Otro  aha mentiroso y embustero que esconde un ya lo sé pero no me atrevo a decir nada más.

La tensión progresa al mismo tiempo que lo hacen sus nervios. Tener a Hans cerca convierte la convierte en la aprendiz que hace años dejó de ser. Está a merced de sus propios nervios, que la dominan y controlan y se corta un dedo. Hans la auxilia, y le envuelve el dedo en un trozo de servilleta al tiempo que su centro de gravedad se inclina hacia su compañera, como un imán defectuoso que no sabe a qué polo se tiene que arrimar. Ángela le mira sin querer mirar, y siente que su pecho se le retuerce —si acaso eso es posible— por un frío que es muy cálido en realidad.

***

—¿Qué tal ha ido? —pregunta Ángel.

—Bien —contesta Ángela minimizando el huracán que siente por dentro—. Me voy a duchar.

—Vale, preparo los vinos.

Ángela siente que defrauda a esa persona a la que lleva unida toda una vida, o casi, desde que hace ocho años un salto en paracaídas les uniera para no separarse jamás. 

—¿Cómo te llamas?

—Ángela.

—¿En serio? Yo Ángel.

—¿De verdad? No me lo creo.

Y así empieza todo, con dos ángeles caídos del cielo.

Ángela se ducha, Ángel come queso, y juntos beben vino. Y el vino caldea un ambiente de nuevo frío, y hace subir unas cosas, que suben alto, mientras otras bajan, y algunas se abren mientras otras se cierran. Ángela se entrega a su ángel mientras piensa en Hans, y cocina un plato en su cabeza con ingredientes tan gustosos como imposibles provenientes de todas las latitudes: ajo, jengibre y chucrut. Y sin haber comido ninguno de ellos sintió un gran revoltijo por dentro, de esos que te hacen parar en seco cualquier actividad para aclarar tus ideas y que te persiguen como el fantasma de tu propio pasado, que te sigue, que no te abandona y que se convierte en tu sombra allá donde vayas. 

Ángela se va, no lo deja todo, pero se aparta de Ángel de un brinco y se mete en el baño. Piensa en el paracaídas, en lo especial de su primer encuentro, en la coincidencia de sus nombres.
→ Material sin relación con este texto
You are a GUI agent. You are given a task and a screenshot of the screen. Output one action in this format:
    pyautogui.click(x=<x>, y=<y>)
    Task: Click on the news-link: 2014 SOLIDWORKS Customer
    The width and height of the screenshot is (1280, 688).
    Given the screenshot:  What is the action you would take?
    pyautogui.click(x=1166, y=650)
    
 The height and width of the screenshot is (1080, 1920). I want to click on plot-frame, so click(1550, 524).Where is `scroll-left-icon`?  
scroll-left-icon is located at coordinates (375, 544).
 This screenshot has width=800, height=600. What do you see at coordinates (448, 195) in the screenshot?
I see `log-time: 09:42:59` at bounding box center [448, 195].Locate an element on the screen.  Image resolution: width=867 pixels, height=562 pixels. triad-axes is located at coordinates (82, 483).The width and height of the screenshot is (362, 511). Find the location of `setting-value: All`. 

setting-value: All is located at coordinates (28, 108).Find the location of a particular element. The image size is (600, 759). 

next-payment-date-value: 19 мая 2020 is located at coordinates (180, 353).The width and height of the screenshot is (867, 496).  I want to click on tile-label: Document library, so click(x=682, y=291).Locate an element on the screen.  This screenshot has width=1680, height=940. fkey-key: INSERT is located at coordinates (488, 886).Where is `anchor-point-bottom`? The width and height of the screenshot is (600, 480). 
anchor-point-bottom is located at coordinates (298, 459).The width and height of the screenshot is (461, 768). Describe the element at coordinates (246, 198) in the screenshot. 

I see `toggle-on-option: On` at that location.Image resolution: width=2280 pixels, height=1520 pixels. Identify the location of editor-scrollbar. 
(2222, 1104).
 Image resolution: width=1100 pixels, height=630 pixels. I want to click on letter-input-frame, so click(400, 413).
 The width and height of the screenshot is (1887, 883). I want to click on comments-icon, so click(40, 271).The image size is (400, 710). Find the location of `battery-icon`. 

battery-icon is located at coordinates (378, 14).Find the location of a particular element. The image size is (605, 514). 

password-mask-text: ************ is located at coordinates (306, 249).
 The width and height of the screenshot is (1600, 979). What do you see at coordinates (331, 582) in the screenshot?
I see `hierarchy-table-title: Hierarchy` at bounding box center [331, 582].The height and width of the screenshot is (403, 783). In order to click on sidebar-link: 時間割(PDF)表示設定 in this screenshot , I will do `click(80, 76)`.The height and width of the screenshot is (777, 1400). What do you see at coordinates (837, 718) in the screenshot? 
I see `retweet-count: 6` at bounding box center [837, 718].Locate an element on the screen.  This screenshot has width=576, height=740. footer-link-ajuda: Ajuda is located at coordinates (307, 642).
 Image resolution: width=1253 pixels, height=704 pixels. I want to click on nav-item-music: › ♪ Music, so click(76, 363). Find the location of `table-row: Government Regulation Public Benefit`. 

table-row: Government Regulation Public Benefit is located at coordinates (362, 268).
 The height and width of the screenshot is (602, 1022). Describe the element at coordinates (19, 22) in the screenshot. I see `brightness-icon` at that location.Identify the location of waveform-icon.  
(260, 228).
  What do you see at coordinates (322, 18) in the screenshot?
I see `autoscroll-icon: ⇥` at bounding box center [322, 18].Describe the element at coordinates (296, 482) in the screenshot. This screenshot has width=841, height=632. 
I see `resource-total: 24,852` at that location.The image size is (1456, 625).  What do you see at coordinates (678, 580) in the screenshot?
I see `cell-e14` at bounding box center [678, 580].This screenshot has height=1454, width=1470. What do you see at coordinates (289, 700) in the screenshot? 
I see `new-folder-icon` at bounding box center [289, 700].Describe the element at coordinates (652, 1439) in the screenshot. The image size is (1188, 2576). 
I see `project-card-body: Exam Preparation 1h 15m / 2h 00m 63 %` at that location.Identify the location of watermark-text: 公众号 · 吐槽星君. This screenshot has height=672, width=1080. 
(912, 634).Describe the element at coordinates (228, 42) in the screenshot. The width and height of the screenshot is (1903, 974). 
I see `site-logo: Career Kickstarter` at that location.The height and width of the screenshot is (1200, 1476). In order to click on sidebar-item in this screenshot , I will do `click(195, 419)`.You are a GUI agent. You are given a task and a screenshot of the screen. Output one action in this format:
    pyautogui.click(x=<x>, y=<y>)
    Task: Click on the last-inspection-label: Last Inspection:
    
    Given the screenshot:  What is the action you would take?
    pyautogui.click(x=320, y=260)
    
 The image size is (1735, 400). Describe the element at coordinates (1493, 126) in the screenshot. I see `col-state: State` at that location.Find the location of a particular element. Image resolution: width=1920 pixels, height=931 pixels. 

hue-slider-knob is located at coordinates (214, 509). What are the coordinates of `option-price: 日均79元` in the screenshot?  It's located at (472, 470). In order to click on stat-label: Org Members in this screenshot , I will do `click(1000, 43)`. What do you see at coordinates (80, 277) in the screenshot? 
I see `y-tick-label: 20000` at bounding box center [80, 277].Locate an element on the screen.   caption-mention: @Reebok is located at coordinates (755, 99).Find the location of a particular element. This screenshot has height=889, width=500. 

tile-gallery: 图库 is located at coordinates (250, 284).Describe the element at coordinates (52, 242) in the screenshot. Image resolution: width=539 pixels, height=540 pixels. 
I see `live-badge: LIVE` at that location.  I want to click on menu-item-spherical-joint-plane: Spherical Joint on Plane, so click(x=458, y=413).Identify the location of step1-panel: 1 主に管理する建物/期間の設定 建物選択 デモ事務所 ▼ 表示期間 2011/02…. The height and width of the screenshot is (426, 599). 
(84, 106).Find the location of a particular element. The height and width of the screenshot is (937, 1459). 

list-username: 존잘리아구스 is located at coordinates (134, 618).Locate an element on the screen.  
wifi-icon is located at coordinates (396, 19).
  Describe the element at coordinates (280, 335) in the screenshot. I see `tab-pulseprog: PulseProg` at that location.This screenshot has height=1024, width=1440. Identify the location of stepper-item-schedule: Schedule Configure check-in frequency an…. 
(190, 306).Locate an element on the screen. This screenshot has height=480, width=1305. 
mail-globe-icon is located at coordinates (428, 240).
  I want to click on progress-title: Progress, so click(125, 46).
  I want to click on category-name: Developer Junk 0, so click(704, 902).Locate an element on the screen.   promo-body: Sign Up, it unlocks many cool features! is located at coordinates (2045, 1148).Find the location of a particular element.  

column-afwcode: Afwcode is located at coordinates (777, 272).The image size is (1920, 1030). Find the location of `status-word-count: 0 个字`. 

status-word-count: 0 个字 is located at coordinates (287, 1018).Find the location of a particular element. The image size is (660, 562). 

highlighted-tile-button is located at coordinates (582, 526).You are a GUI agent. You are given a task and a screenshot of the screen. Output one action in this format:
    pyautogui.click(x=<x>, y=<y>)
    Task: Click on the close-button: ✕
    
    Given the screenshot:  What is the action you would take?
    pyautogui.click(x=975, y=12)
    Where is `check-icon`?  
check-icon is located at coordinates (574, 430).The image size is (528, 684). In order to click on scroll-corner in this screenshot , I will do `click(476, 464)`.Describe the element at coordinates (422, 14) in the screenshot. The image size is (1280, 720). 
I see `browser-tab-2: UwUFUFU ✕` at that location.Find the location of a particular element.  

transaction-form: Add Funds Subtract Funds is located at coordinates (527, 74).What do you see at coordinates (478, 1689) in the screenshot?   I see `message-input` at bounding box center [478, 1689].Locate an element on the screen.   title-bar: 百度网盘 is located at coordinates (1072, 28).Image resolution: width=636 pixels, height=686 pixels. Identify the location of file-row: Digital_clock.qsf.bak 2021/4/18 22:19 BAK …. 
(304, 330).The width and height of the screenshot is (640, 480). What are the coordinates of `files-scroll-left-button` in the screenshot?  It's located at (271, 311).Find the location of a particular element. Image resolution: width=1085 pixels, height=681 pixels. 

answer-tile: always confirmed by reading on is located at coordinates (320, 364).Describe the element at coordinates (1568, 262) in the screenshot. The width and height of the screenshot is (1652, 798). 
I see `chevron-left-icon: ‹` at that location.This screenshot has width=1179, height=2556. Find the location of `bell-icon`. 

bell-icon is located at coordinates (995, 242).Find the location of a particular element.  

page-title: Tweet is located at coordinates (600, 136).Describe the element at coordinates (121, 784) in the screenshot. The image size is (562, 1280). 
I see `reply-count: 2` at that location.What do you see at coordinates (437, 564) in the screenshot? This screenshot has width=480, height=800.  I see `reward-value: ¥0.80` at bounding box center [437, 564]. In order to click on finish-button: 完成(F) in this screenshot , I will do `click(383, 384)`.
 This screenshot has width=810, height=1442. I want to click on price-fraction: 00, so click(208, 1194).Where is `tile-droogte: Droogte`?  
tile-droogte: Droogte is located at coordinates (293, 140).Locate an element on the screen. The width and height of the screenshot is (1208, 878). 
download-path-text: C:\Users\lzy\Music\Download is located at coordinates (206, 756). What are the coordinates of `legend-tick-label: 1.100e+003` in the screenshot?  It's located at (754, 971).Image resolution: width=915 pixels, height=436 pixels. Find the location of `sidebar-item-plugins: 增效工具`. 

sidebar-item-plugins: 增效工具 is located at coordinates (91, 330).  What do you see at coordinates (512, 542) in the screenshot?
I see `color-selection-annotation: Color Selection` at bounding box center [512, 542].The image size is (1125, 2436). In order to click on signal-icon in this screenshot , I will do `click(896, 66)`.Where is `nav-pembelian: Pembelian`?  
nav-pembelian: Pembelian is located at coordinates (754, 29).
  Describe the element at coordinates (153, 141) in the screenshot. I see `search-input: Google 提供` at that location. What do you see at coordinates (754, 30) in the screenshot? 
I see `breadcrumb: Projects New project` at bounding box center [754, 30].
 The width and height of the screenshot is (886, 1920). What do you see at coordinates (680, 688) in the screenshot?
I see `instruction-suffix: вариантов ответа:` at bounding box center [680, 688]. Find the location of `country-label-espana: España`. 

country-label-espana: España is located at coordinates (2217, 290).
Sentada en el váter, con las manos sosteniéndole la cabeza, se le vienen imágenes de ángeles alados que se mezclaban con otras de cocos de los que no para de emanar leche y con otras de ojos de color verde intenso que se abren y cierran en bucle. Y piensa en la leche y el vino, y en sus viajes trimestrales: Budapest, Roma, Copenhague…, y también en sus grupos de amigos, y en los encantos de ese ángel que ella sin darse cuenta convirtió en demonio. Una sonrisa se le dibuja en la cara. Sale del baño, se acurruca con Ángel y duerme plácidamente. Un buen día le entrega un sobre cerrado a su pareja de los últimos ocho años. 

—Ábrelo.

Se promete que aprenderá a verle de otro modo a partir de ahora, se lo promete si dice que sí a su propuesta.

—¿Lo hacemos?

—Sí, lo hacemos.

Saltan de nuevo al vacío de nuevo, juntos, de la mano, como siempre. Y esta vez siente menos vértigo que el a primera, pero lo siente mucho mejor.